I know, I know…. we’ve all heard enough of “big piece of ice”, “ICE”, “Iceland”, “hundreds of feet of ice”, “not on the frontlines” etc. And…best not mention the threat to the icy “G” spot (thousands of miles from Melania) which has ‘ruptured’ the rules-based world order. Anyway, it’s Friday and the past week felt like months before closing with the ‘bigliest’ TACO ever at Davos. Not the food version, but the geopolitical clown car currently posing as the leader-for-life of the autocrats anonymous therapy group, The Board of Peace. Entry fee is a billion, leave your moral compass at the door. Parody is dead, but for investors not quite exhausted by awful, there are genuine investment prizes out there and they are developing nicely despite the Davos noise. The White House brown shirts in ICE might ask you not to believe your eyes and ears in Minneapolis, but for the next 3-4 minutes, just read and believe….

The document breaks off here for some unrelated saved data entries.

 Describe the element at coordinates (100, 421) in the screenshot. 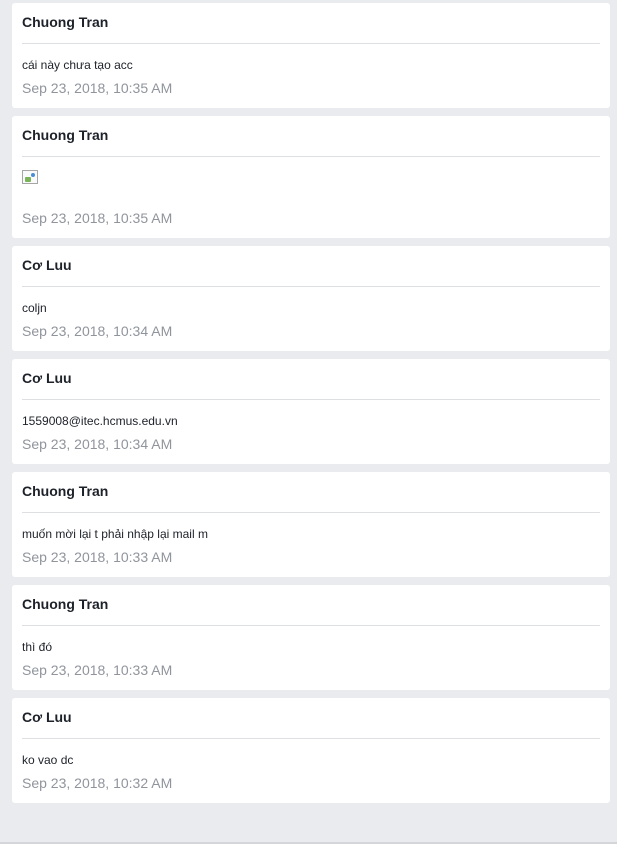

I see `message-text: 1559008@itec.hcmus.edu.vn` at that location.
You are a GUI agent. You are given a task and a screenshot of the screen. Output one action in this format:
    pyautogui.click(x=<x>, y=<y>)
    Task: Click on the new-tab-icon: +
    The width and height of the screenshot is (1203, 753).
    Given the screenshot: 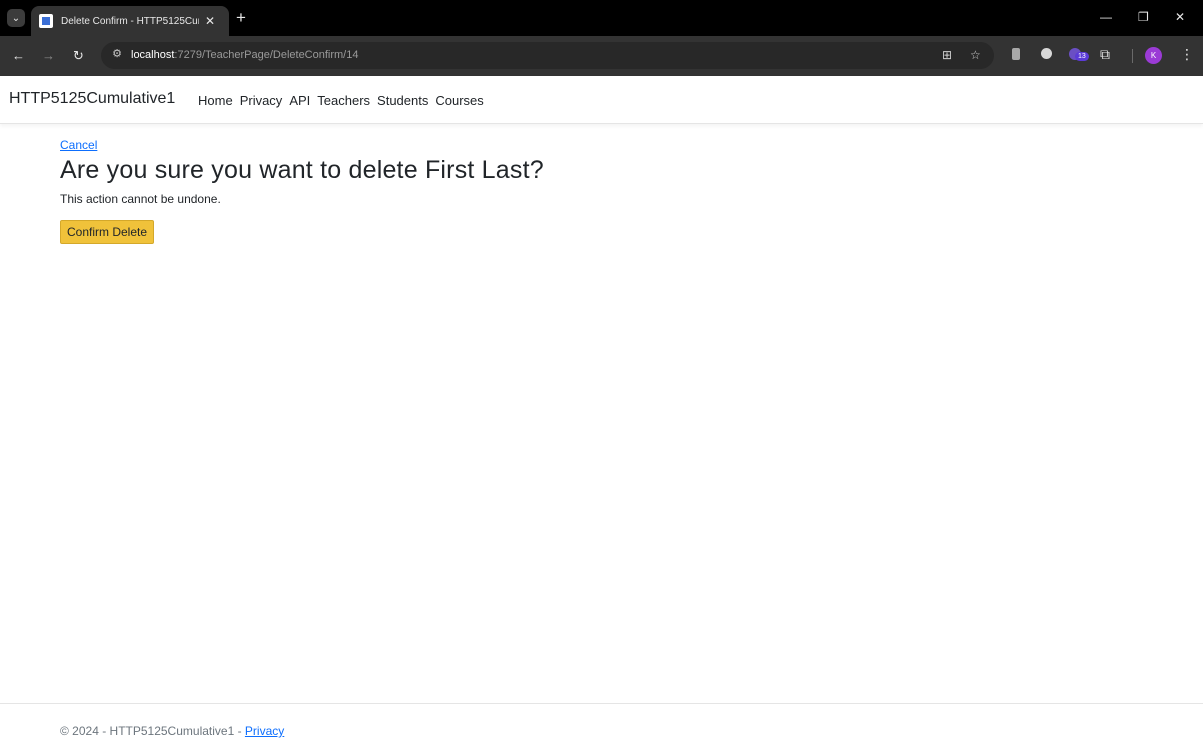 What is the action you would take?
    pyautogui.click(x=241, y=18)
    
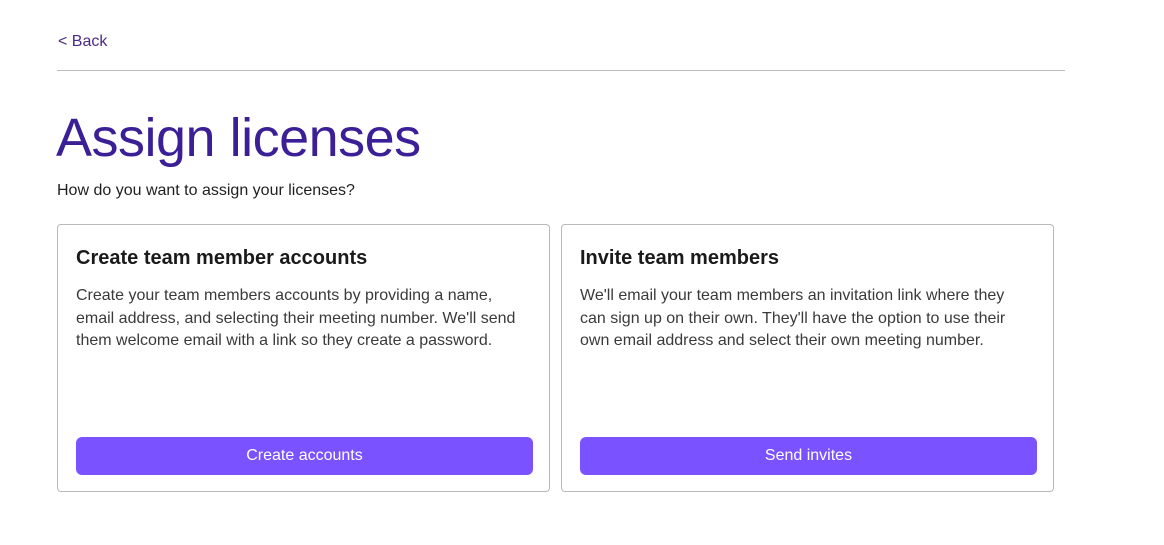 The width and height of the screenshot is (1164, 545). I want to click on header-divider, so click(561, 70).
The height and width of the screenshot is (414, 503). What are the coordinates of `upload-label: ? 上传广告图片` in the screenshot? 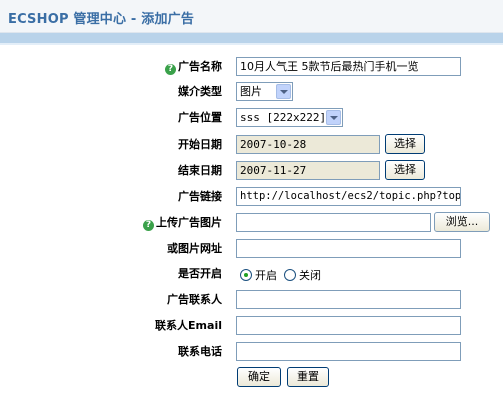 It's located at (182, 224).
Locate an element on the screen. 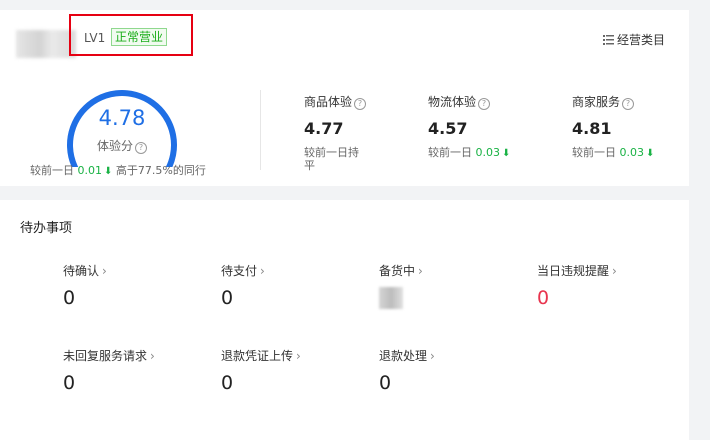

Smaller companies are doing very well in 2026 on public markets. In fact, the smaller company US equities index, the Russell 2000, has beaten the blue chip S&P 500 index for the 14th consecutive day. That’s the best relative (small vs large) winning streak seen in markets since 1996. So, despite the headlines confidence in markets is actually pretty high. A more esoteric check on confidence can be found in the way bigger (than equities) bond/debt markets. Confidence in high quality company bonds is measured by the gap(extra cost) between US risk-free government bond yields (Treasuries) and the yields of the bonds(debt instruments) issued by companies themselves. The larger the gap(the “spread”), the larger the uncertainty of investors. So, check out current spreads of just 0.71% which are the lowest demanded by investors since 1998. In other words, investor confidence is riding high. That means many investment themes remain intact.
Best performing US large company stock last year? Good ol’ Sandisk. Yep, it delivered 577% returns to investors in 2025 alone. Its run continues. Sandisk has just clocked another 110% return in January…That’s a 1,300% return in less than one year and a reminder that the ‘picks and shovels’ of AI infrastructure are still hot, hot, hot. Not long ago Sandisk was a stodgy old memory card company (think USB thumb drives) but memory chips have became a major supply bottleneck for AI development. Generative AI models like Gemini, ChatGPT and Claude need ever-increasing ‘context’ as reference data. Or, as we used to call it, memory. An interesting part of this story is Sandisk’s partnership with Japanese manufacturer, Kioxia, whose multi-decade expertise in manufacturing is delivering a significant cost advantage. There will be more Japan surprise cost/value stories this year but it’s no surprise to Gravitas readers of our “Japan Series” of articles in 2025. Take-private buyout deals in Japan hit a record $40 billion in 2025. Now, think about Japan household savings storing up $14 trillion of firepower which equates to more than three times its GDP. However, there’s another Japan story which is worth watching too…
We keep writing about the bullying power of global bond markets. One of the biggest is Japan’s government bond market (JGBs). Last week witnessed Japanese government bond yields (cost of money) rising to levels not seen since the 1990s. That is a worry because Japan has a lot of debt (but also a lot of savings). However, there is a bright spot in this rising bond yield story. Ordinarily, inflation is a bad thing, particularly for bonds. But… in Japan, monetary authorities and successive frustrated governments have spent decades trying to generate inflation to encourage spending NOW, and not years in the future. Of course, bond yields can’t be let run out of control but if managed/balanced carefully, there will be many more buyout deals, venture capital growth and M&A in the Land of the Rising Sums….of investment capital. The bond yield spike is not just a Japanese phenomenon.
US monetary authorities have been cutting interest rates since 2024 but bond yields (and mortgage rates) remain stubbornly high. In this instance investors are worried about Fed independence, tariff chaos and the vaporising of the rule of law in Washington. Somebody might have to explain to Agent Orange that bonds and debt instruments are financial contracts. Then again, that never meant much to him or his poor bankers in Manhattan during the ‘90s. However, this inflation uncertainty can be a good thing for particular parts of the investment markets. In particular, you will hear more about real assets. Atoms rather than bits. Anyone seen the silver price this week? Yep, $100 here we come. Or check out Brazil. It makes and owns lots of real things in the agricultural, mineral and materials spaces. Brazil’s stock market is already up 10% year-to-date while US and European markets are sitting on more restrained returns of 1-2%.
These are not new themes. Really this article is a reminder, despite the bewildering headlines and global ‘rupture’ (do read Canadian PM Mark Carney’s Davos speech), that investment and economic stories continue to develop along the same trajectories experienced in 2025. Indeed, to use Carney’s words, if there is a new theme/story, it is to look at the ‘middle powers’, not the autocratic gorillas, and explore opportunity in the likes of Japan, Brazil and ….. a Europe which finally stood down a bully with some not-so-subtle assistance from those law-loving global bond markets.